Rio Tinto and Energy Resources Australia’s (ERA) proposed Jabiluka uranium mine was hugely controversial. In a campaign led by Mirrar Traditional Owners the mine was stopped, with rehabilitation beginning in 2003. ERA entered into an agreement with Mirrar that Jabiluka would not be mined.

French company Areva have tried for over 30 years to establish a uranium mine at Koongara but have been held back by Djok Senior Traditional Owner Jeffrey Lee. In 2013 after a long campaign from Mr Lee and others Koongara was included back into the Kakadu National Park and protected under the World Heritage listed site.

Ranger, which is completely surrounded by Kakadu, has had more than 200 reported spills, leaks and breaches. Lines on a map do not protect Kakadu from the impact of the toxic uranium mine, with water management posing recurring problems. Ranger is no longer being mined - ore stockpiles are being processed and plans for closure are underway. There are ongoing concerns about ERAs expansion plans which are opposed by Mirrar and the parent company Rio Tinto. We are keeping a close eye on what ERA will do.

The Northern Territory has had several other mines that are yet to be completely rehabilitate, Rum Jungle and the Alligator River mines are still an ongoing source of radiation and Acid Metalliferous Drainage pollution. We must not forget these sites and the need to clean up the pollution which poses a significant public health risk.

SA uranium legacies

South Australia has a long history of uranium mining. There are two operating mines in South Australia – Olympic Dam & Beverley Four Mile, another two that are in Care and Maintenance Beverley & Honeymoon (temporary closure with no rehabilitation) and another two that have been abandoned and require rehabilitation Wild Dog & Radium Hill. There is also a closed but un-remediated uranium processing facility at Port Pirie.  The legacy of -remediated uranium sites represent a significant liability to the state.  

In the recent SA Royal Commission into the Nuclear Fuel Cycle the Commission found that market conditions do not support new mines. The Commission went on to recommend that the regulations for the industry to be streamlined and reduced to better support the industry.

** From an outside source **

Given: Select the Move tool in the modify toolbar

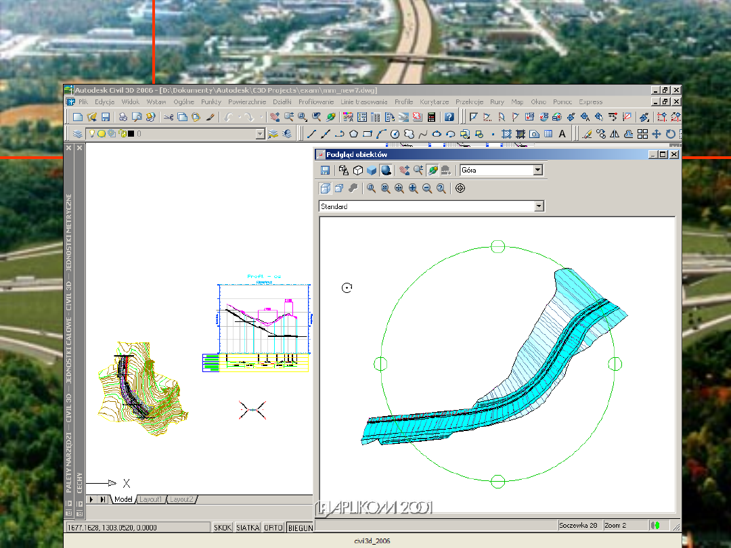Looking at the screenshot, I should point(656,134).
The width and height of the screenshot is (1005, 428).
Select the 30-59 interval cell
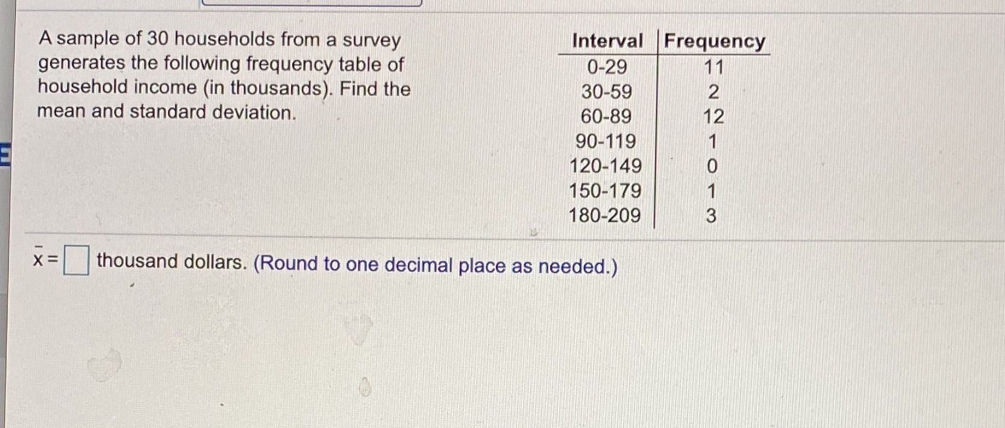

The South Australian uranium mines have all had license breaches, leaks, spills and other accidents indicating that the industry needs tighter regulations and incentives on safety.

It is deeply disturbing that the SA Government is considering importing high level international radioactive waste when they have failed to remediate uranium mines, processing facilities and nuclear weapons test sites that all represent a significant public health risk.

Uranium mining has been banned in Queensland, New South Wales, Australian Capital Territory, Victoria and Tasmania. 

Nuclear Weapons

Australia should be at the forefront of nations breathing new life into global nuclear weapons disarmament. Instead Australia has weakened global efforts towards nuclear disarmament through undermining global negotiations and by advancing plans to sell uranium to nuclear weapons states.

In 1972 the world banned biological weapons, in 1993 we banned chemical weapons, in 1997 we banned land mines, and in 2008 we banned cluster munitions. It is time for a global nuclear weapons ban treaty.

Not only would nuclear weapons instantly kill millions of people and impact on the gene pool, but the detonation of 50 - 100 nuclear weapons could change the global climate with global temperatures crashing, destroying crops as well as depleting the ozone layer.

Nuclear weapons are the most destructive weapons known on earth. There are now 15,700 nuclear weapons globally - of those 1,800 of those weapons are on ‘high-alert' status. 
The risks are real and the consequences are catastrophic. We cannot afford to be complacent about the threat of nuclear war.